Wednesday, February 20, 2008

On The Wings Of Love Review

Book: On the Wings of Love
Author: Elizabeth Lane
Category: Historical - 1911
Grade: C

He gave her the freedom to fly...

Alexandra Bromley had everything her father’s money could buy. But what she really wanted was excitement, adventure and independence. When pilot Rafe Garrick fell out of the sky and into her arms, Alex discovered a thrilling new world. But how could she live her dream at the price of Rafe’s love?

Alex Bromley was trouble. Rafe knew it the first time he set eyes on her. But he couldn’t stay away. Not even if having her meant making a pact with her devil of a father. Now she was his, and it was up to Rafe to tame Alex’s reckless spirit—or lose her to the sky.

I was excited to read this book because of the time period in which it is set. The year is 1911, the place upstate New York.

Alexandra or Alex is the epitome of the term "poor little rich girl." She is spoiled, and for a girl of that time she has many liberties. But Alex feels that something is missing from her life. Under the oppressive thumb of her father, Alex is expected to hurry into marriage and birth a broad of boys to take over the family business.

During the boring summer of her twentieth year, Alex witnesses a plane fall from the sky and her future is forever changed. Alex ends up saving the pilot of the crashed plane and finds herself with a new found passion in not only the handsome pilot, Rafe, but flying as well.

Rafe Garrick loves to fly and not even a suffering a plane crash will keep him out of his plane. After being saved by the spirited Alex Bromely, Rafe falls hard for her but knows their situation will never work. Alex's father wants her to marry a man in her social standing and Rafe is not even close.

Rafe is determined to recover from his crash and leave Alex behind as a distant memory, but Alex is not allowing him the clean break he wishes for.

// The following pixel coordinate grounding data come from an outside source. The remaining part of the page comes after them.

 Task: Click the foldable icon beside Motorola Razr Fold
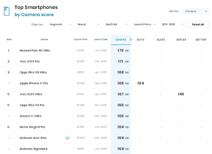67,138
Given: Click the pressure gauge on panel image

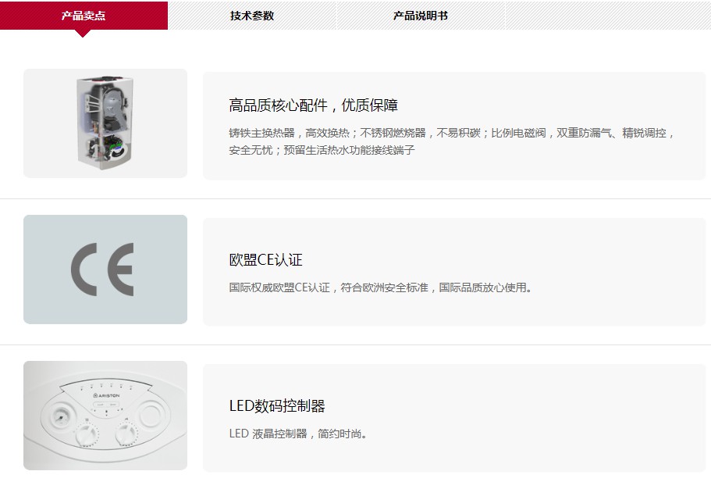Looking at the screenshot, I should click(x=59, y=417).
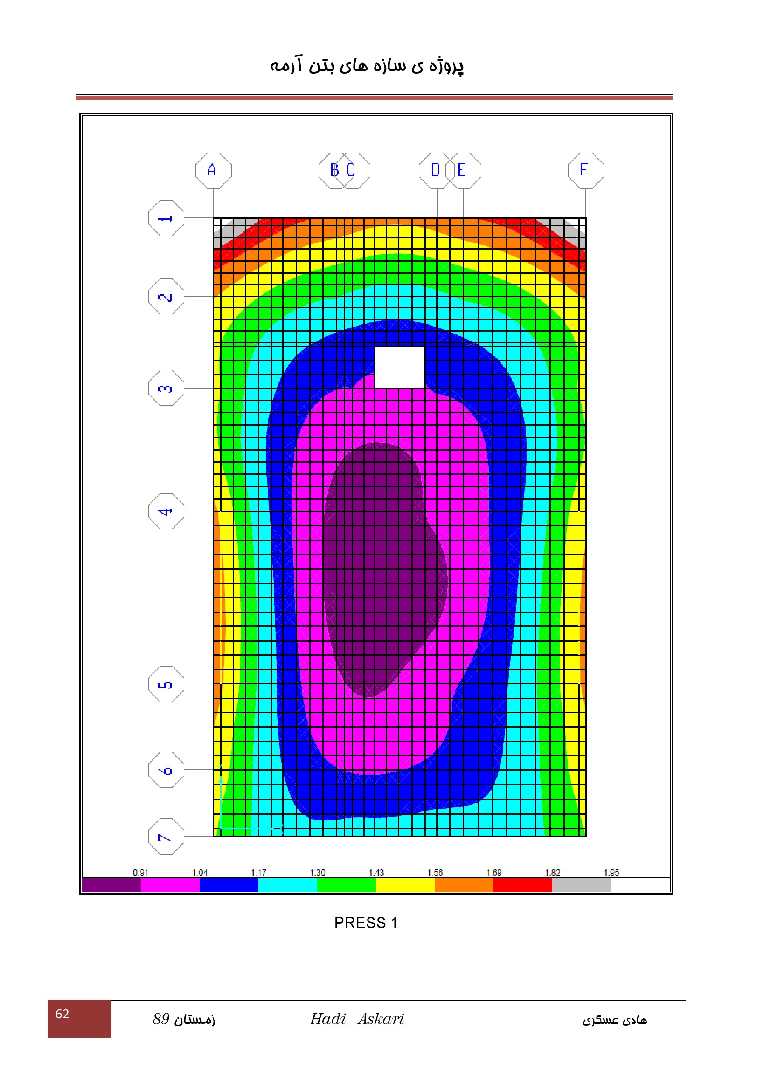This screenshot has height=1091, width=771.
Task: Click the magenta legend color swatch
Action: click(170, 885)
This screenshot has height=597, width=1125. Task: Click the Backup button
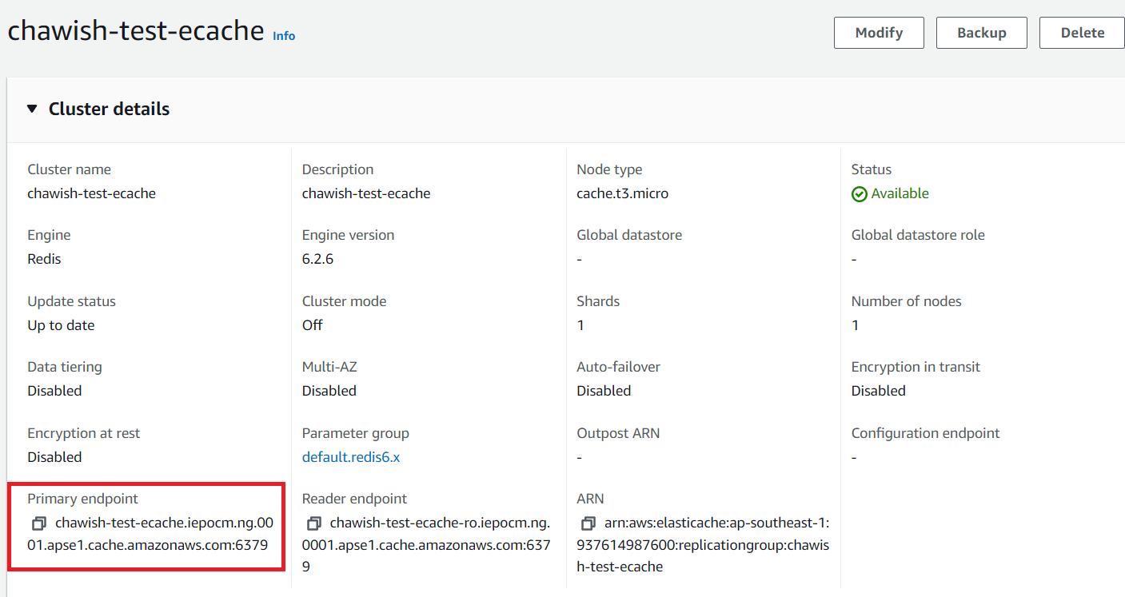(x=981, y=33)
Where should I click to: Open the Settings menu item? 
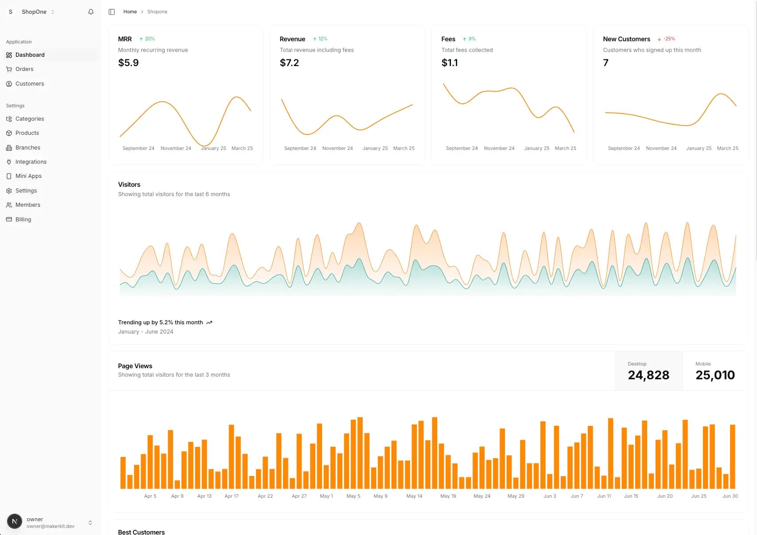point(26,191)
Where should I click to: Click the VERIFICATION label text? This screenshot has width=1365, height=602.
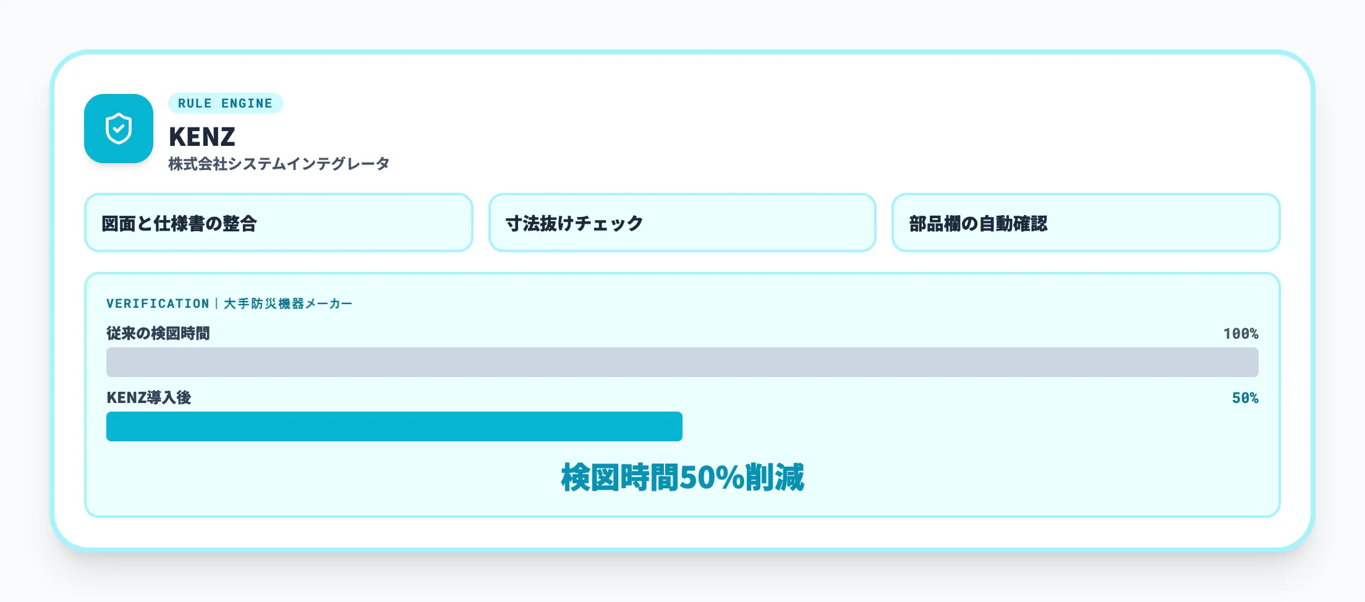(158, 303)
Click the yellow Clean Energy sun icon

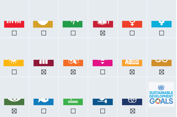(x=13, y=63)
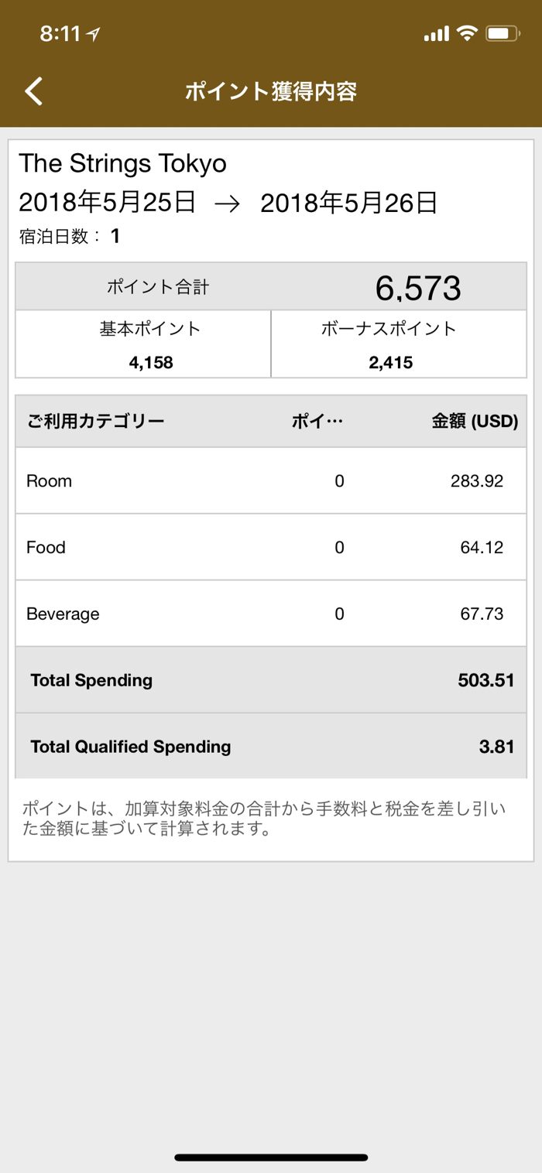Tap the 金額 (USD) column header
The width and height of the screenshot is (542, 1173).
point(475,422)
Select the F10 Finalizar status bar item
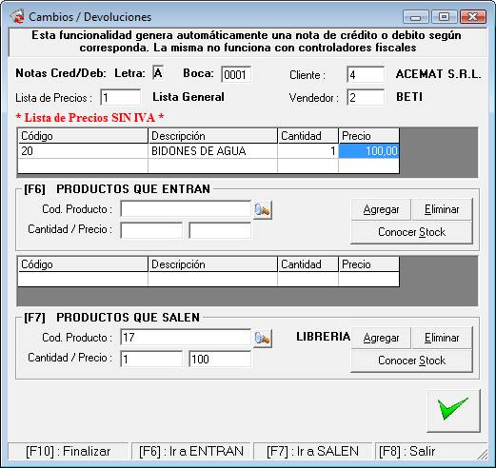Screen dimensions: 496x468 pos(69,451)
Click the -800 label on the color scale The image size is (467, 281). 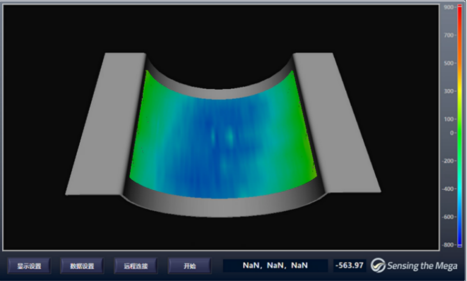tap(448, 245)
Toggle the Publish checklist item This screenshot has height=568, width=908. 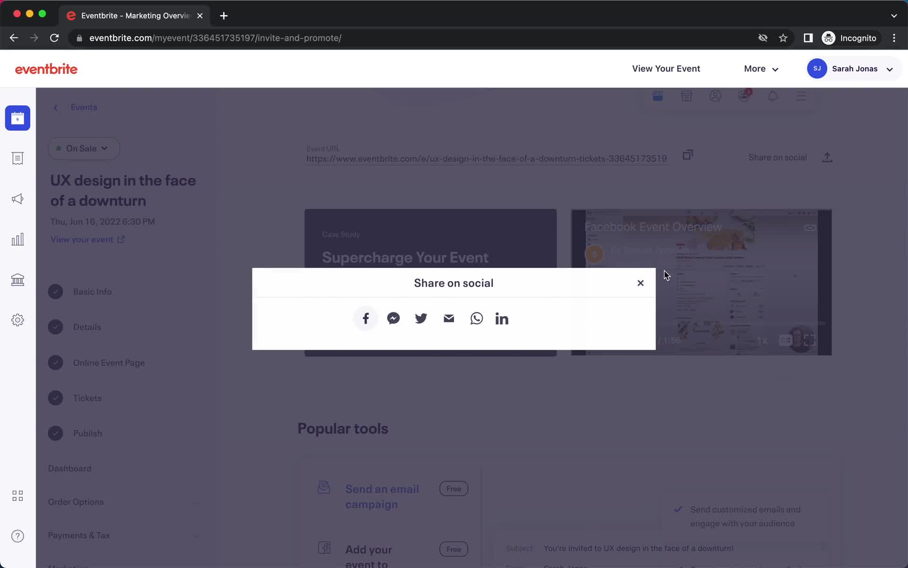[x=55, y=433]
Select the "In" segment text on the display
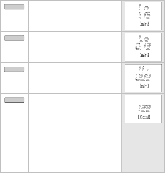Image resolution: width=165 pixels, height=173 pixels. pos(144,7)
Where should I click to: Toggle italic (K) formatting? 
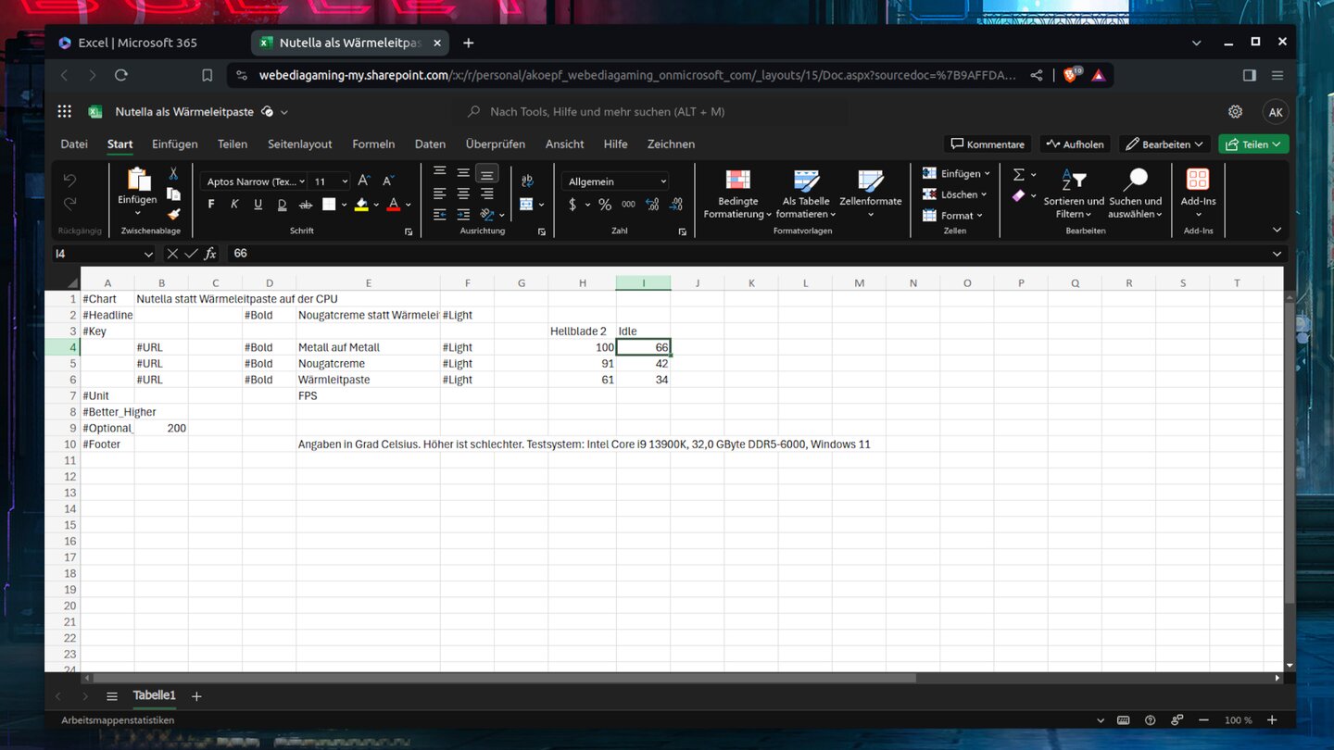[234, 205]
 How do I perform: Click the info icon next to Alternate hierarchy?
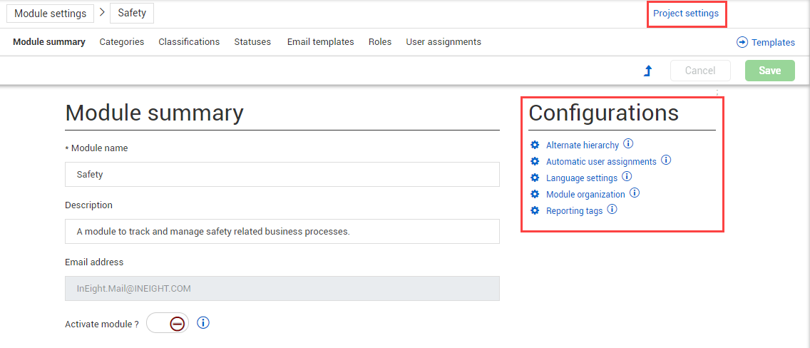[x=628, y=144]
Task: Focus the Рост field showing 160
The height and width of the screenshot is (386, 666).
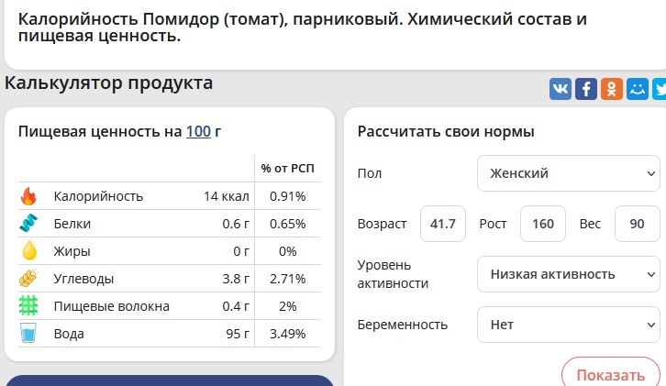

She is determined to help him repair his damaged plane and after a little coaxing Rafe gives in and lets her. Their attraction is tested many times during the course of the weeks spent fixing Rafe's plane until they finally give in to the undeniable passion they have for each other.

My thoughts: I did not like Alex. I thought she was a selfish, self centered, spoiled brat. I had a hard time figuring out why Rafe even liked her. She lied to him more times than were necessary, defied his care for her at every turn, snuck behind his back and did things that could not only endanger her life, but those around her, and she blamed all of the stupid mistakes she made on him.

I understand that this was her character flaw and the author reiterates this by having Alex declare herself selfish whenever possible. But having the character admit to their selfishness, and actually work to change it for the better are two different things. I did not see any growth in Alex, and even up to the last pages she was telling Rafe that she may never change:

    "Listen to me. I've never been a good wife to you. I fought you at every turn, put my own selfish ambitions ahead of our marriage and made shambles of everything I touched. I might try but I can't promise that I'll ever change."

This sounds to me like someone that does not wish to grow. More than once Alex threatened to leave Rafe if he did not agree to her flying. Instead of attempting to compromise with her husband and work something out, she was completely all or nothing.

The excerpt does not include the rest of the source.